To be honest, I'm not sure how much people can help you...

Even at its peak, it was very difficult to "reverse engineer" a UCF file. UCF has a hodge-podge of syntax accumulated over decades of evolution from its earliest days as a simple constraint language (if you can even call it that) for CPLDs. As it evolved more and more syntax became unnecessary as it was replaced by newer syntax, but UCF maintained backward compatibility all the way to the beginning. And even without this, the syntax was confusing.

Moreover, most legacy UCF files have weird things in them - things that are probably not the "right" way of doing things, and things that are of unknown origins. I have encountered many UCF files where when I ask "Why is this here and what is it supposed to do", I would get answers like "We have no idea - it has been in our UCF files for many generation, no one knows what it is supposed to do, but it seems to work..."

And that was 10 years ago when people were using UCF all the time. It has been many years since I have had to deal with UCF files, and I have begun to forget things...

So lets get back to basics... First, what technology is this for? Spartan-6? Something older? Early 7 series? If it is for 7 series (which I doubt) then I would recommend throwing this all out and redoing everything from scratch in Vivado. If it is something that still needs ISE then I would probably recommend the same thing - throw it out and re-write the UCF file from scratch...

I don't know what this stuff is supposed to do - many of these lines are "questionable" syntax, and possibly not correct - they may even all be in this category.

To "properly" specify the constraints for a number of clocks driven by a PLL you only need one constraint - the PERIOD constraint on the input clock; the tool takes care of everything else, including figuring out the requirements for the synchronous clock crossings between all the related PLL outputs. My suspicion is that this entire set of commands is being done on the assumption that you have to do it manually.

Furthermore, many of these constraints are "odd".

TIMEGRP uPC_RST = FFS(RST_CPU);

This is an archaic syntax - I think it makes a group of all flip-flops that are driven by the net RST_CPU, but I am not sure.
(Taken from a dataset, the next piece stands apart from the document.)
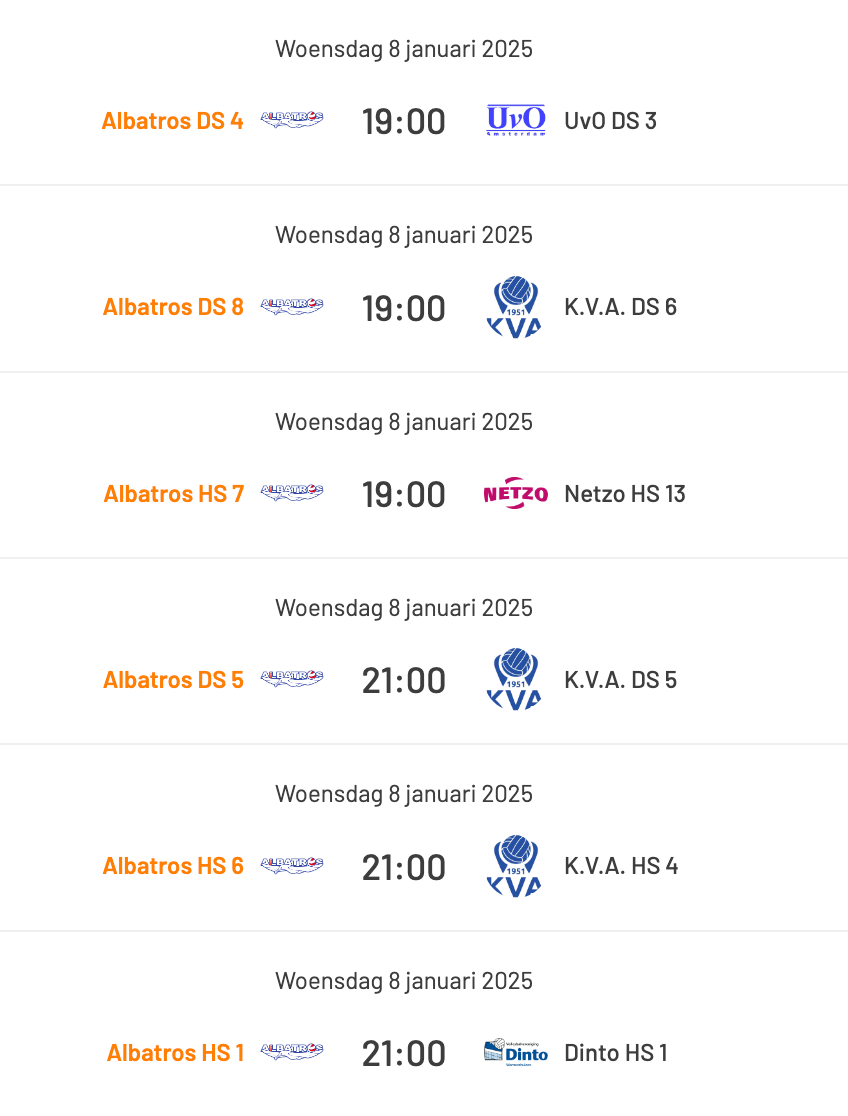Select the UvO DS 3 opponent name
This screenshot has height=1116, width=848.
tap(610, 121)
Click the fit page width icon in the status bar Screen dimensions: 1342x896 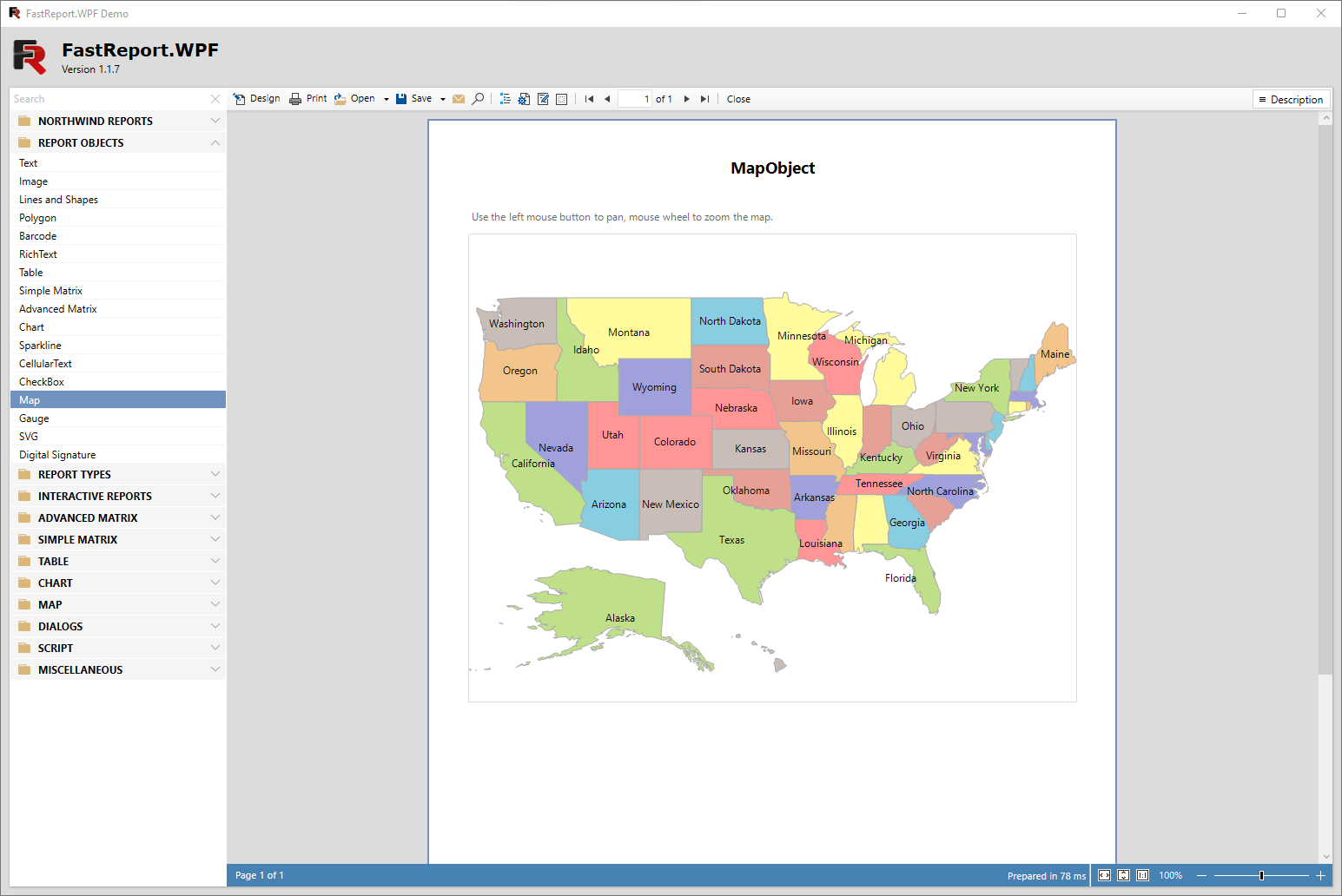(1104, 875)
TIMEGRP clk_1_grp = RISING "SoC_CLK_AsymDualCore_SoC_PLL_clkout0";

This one creates a new group from another group. Where is the group SoC_CLK_AsymDualCore_SoC_PLL_clkout0 defined? Is it in another UCF? Is it an autogenerated name; the tool generates timespecs automatically when PLLs/DCMs are encountered, and their names are somewhat deterministic, but the format has changed from version to version, so if this UCF file is from an older version of ISE, it might not work in the newest one. Furthermore, why do you want this group? It is the same group with the RISING keyword - all this does is filter out the falling edge clocked elements from the group. Are there falling edge clocked elements? If so, why do you want to filter them out? Again, its pretty hard to determine the intent of this command from its syntax.

TIMESPEC TS_clk1_to_clk2 = FROM "clk_1_grp" TO "clk_2_grp" TS_SoC_CLK_AsymDualCore_SoC_PLL_clkout0 DATAPATHONLY;

All of these look like clock domain crossing constraints (due to the DATAPATHONLY) but they are defining the value of the constraint from the TS_SoC_CLK_AsymDualCore_SoC_PLL_clkout0 timespec. Where is this timespec defined? Again, in another UCF? Auto-generated by the tool? From the error messages, the tool can't find it - maybe the name format has changed.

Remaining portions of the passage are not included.